*WHAT YOU NEED TO DO:* Take the line that contains "You are a GUI" as the first line and the last line of the records as the end. Please set down everything in that range exactly.

*SOURCE MATERIAL:*
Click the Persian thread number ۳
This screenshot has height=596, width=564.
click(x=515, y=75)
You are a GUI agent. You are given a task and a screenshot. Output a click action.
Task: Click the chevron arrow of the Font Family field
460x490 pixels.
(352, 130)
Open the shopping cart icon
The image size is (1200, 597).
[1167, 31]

*SOLUTION FOR THIS PROBLEM:*
You are a GUI agent. You are given a task and a screenshot. Output a click action.
Task: Click the chevron arrow of the Font Family field
460x490 pixels.
(352, 130)
Open the shopping cart icon
The image size is (1200, 597).
[1167, 31]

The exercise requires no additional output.